Recalling that trip to Seattle much the same way Lopez did, Stevenson described the addition of the respected supporter leader to LAFC’s front office as a “godsend.”

“It showed they trust enough to hire us on board to see things from their side,” Stevenson said. “I hate to put it that way. There’s the front office and then there’s us. But to hire our former president and one of his well-trusted leadership to go over there and handle things, it makes us trust them a little bit more now because we have one of us working for them.

“They know it takes all of us to make this what it is today. If they want to turn around and pay attention to their own things and turn a blind eye to supporters they know it won’t be what it is today.

“It’s very symbiotic. They definitely bounce things off of us.”

That includes thorny subjects like season ticket prices, said Stevenson, who has lived in the Los Angeles area for the last 15 years. He became an early LAFC adopter by signing up for email updates right after the team was announced in 2014. The following year he helped form one of the nine supporter groups, the Expo Originals, and began interacting with the LAFC front office.

The ability to give and get feedback was equally important inside the 3252, which at first consisted of former Chivas USA supporters split into a pair of groups – the Black Army, which included Lopez, and the District 9 Ultras – before a variety of new groups attracted supporters from around the city.
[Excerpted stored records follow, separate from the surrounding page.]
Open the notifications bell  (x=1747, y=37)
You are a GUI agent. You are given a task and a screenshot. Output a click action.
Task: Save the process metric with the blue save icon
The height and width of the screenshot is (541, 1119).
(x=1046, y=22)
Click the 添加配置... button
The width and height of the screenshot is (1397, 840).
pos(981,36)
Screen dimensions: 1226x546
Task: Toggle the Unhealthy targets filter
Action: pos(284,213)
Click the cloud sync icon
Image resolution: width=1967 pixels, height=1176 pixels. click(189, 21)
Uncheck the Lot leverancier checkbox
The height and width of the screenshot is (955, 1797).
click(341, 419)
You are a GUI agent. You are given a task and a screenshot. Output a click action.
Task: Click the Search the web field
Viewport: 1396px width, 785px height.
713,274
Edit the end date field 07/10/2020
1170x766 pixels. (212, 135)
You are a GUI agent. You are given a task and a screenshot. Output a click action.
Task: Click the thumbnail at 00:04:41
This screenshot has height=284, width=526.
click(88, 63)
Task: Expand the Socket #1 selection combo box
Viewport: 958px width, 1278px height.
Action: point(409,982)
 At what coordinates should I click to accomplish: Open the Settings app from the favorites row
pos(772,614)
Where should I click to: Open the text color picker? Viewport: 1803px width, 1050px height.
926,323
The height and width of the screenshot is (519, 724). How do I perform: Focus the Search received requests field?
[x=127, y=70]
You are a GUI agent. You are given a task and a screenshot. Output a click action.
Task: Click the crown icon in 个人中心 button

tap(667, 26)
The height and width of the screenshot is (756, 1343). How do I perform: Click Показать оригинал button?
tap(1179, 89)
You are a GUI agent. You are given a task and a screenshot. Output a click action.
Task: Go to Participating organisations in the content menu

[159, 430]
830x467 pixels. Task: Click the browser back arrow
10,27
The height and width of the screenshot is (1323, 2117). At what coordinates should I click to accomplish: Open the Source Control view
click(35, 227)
“They had their own ambitions and ideas in mind but we all kind of fell on the same page and realized this is bigger than all of us,” Stevenson said of the former Chivas USA fans. “Not one group can do this on their own. That was the biggest lesson we learned. There’s that saying, ‘If you want to go fast, go alone. If you want to go far, go together.’ I think us going together has brought us to this point.”

MLS supporters groups are notorious for in-fighting, but six years since LAFC hit the field its supporter ranks are unified and growing, the members said. The 3252 does not publicly share their official membership numbers.

This season, coming off the club’s first MLS Cup title, there have literally never been more opportunities for the supporters to do what they do best.

Sunday is the 51st chance for the 3252 to show out for the organization in 2023, acting, if the players are to be believed, as a scoreboard-altering force at home and away.

Mario Mendez, a road warrior with the Black Army, has been a member for four years, joining the 3252 after he followed Mexico – and LAFC captain Carlos Vela – at the FIFA World Cup in Russia in 2018.

Mendez will join Lopez and Stevenson in the Pacific Northwest for his seventh road game of the season. He flew to Costa Rica for the opening round of the CONCACAF Champions League, and León, Mexico, for the first leg of that tournament’s championship final.

“It was pretty hard to choose,” the 34-year-old from Pico Rivera said, “obviously incorporating the money part and taking days off of work.

“I tend to wait for a schedule before I plan even a personal vacation because I want to make sure I don’t miss anything I’d like to go to.”

Throughout 2023, the players and coaching staff chimed up about the toll of the long slog, a record-breaking number of matches for an MLS team. The supporters certainly felt it, too.